OF COURSE, DIANE MARIANOS jokes, the buxom farm girl would have been the perfect logo for the new Highlandtown farmers' market. But, local tastes notwithstanding, she settles for the alternative -- Painter Grant Wood's American Gothic farm couple, superimposed in front of the Highlandtown clock tower, with the theme: "We're bringing the farm to Highlandtown."
At a recent meeting in a drab walk-up office on Eastern Avenue, Marianos, the proprietor of a local beauty salon and coordinator of the Highlandtown Merchants Association, hashes out the logo and other final market details with Pat McMillan, a Maryland Department of Agriculture marketing specialist, and Maryland Cooperative Extension Service agent Jon Traunfeld. Also in attendance are youth worker Bob Hooey and Frank Littles, merchant association maintenance man.

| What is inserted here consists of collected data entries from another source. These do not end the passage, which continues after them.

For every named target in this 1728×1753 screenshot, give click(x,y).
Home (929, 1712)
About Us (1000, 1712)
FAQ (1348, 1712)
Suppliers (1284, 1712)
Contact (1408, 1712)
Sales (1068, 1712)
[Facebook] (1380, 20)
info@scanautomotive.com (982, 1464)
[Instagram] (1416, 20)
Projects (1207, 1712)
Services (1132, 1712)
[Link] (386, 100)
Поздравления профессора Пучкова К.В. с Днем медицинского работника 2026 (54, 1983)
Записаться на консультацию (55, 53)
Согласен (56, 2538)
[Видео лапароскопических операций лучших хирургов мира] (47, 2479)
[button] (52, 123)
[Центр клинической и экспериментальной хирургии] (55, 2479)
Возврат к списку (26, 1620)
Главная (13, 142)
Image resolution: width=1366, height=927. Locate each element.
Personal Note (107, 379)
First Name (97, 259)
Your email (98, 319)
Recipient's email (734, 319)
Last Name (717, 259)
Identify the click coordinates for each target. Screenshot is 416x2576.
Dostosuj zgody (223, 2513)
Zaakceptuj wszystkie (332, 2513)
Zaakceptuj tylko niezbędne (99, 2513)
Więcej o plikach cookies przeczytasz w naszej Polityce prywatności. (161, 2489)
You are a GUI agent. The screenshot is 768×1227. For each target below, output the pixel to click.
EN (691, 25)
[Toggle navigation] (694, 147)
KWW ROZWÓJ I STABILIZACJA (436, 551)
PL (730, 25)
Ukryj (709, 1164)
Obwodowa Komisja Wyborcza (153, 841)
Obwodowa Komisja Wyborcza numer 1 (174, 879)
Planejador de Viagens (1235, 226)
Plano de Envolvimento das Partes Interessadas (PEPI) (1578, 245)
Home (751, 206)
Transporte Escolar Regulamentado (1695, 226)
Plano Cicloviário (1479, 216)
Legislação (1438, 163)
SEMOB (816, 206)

Blond, tough, with fingernails blooming fuchsia, Marianos, 42, is 100 percent Highlandtown and proud of it. As she tells the story, the birth of the Highlandtown farmers' market, which opens tomorrow at 9 a.m. at 3700 Fleet St., came about after a chance meeting with local activist John Cain. During their conversation, they decided such a market would be "great for the community, a boost for the business district and something everyone could participate in for the whole family." And, it was "something that wasn't commercial."
In the past 10 years, the number of farmers' markets has doubled in the state, according to the Maryland Department of Agriculture. The collective need for a community to convene someplace other than a mall, the desire for fresh produce, and the spectacle of gregarious vendors, their colorful wares, babies gumming apples, and a rainbow coalition of customers, have all contributed to the popularity of seasonal markets.
Drawing from local neighborhoods and beyond, tailgate markets where farmers back into a lot and open their truck for business -- as well as permanent markets, have become a natural ritual for thousands of Marylanders.
Bringing the farm to Highlandtown, Marianos has discovered, is a complex enterprise. Rules governing the market had to be determined; unlike most markets, it will feature only products produced by the farmers themselves. Permits, vendors, publicity, the participation of local non-profit groups, special events, merchant discount coupon books, sidewalk sales, the July grand opening, appointment of local market masters to manage the market were just a few of the things that also had to be addressed.
But the market fell quickly into place. For one, it made sense. East Baltimore's dense population -- 70,000 within the two-mile radius of Highlandtown and Canton -- made the community an ideal location for a farmers' market.
In addition, existing grocery stores did not provide members of East Baltimore's diverse ethnic community with the fresh produce they often drove a long distance for, Marianos says. "Greeks use nothing but fresh; they don't buy anything in a can . . . A lot people were excited they won't have to go far. They will be able to walk or drive a short distance" to the new market.
The market would also belong to the community. "People in this area have a thing about, 'It's mine.' They think they're special," Marianos says, speaking for herself and all East Baltimoreans.
At the meeting, the list of participating farmers and bakers ifinalized. A third bakery that has signed on is cause for concern. McMillan is not worried. "Bakeries are a big draw to a market," he says.
"What fish man we gonna have, hon?" Marianos asks McMillan. This is undecided. He tells of one possibility, a man who sells his wares from a tank of live trout. And of another who is real "excited about getting involved with tailgate markets."
Marianos is concerned about no-show farmers, and the ragged look it could give the market. Set up a policy among participants, McMillan recommends: "If you're not going to be here, call the person next to you."
It is also important to arrange vendors creatively, so that "we don't have a bunch of fruit growers staring at each other across the aisle," McMillan says.
And, "don't feel like you've got to do everything at the opening," he says. "If it evolves, you're gonna have people knocking on your door."
The market is scheduled to open at 9 a.m., a little later than others around town. "A lot of people work all night," Marianos explains.
McMillan sees tailgate markets as a way to keep farming alive in a time when cultivated acres are diminishing swiftly. The farmers' markets proliferating in Maryland are "helping people get their foot in the door: those who are new, who want to get into agriculture. And it's helping people who have been in farming for years, who now see a need to diversify and bring in some new revenues," he says.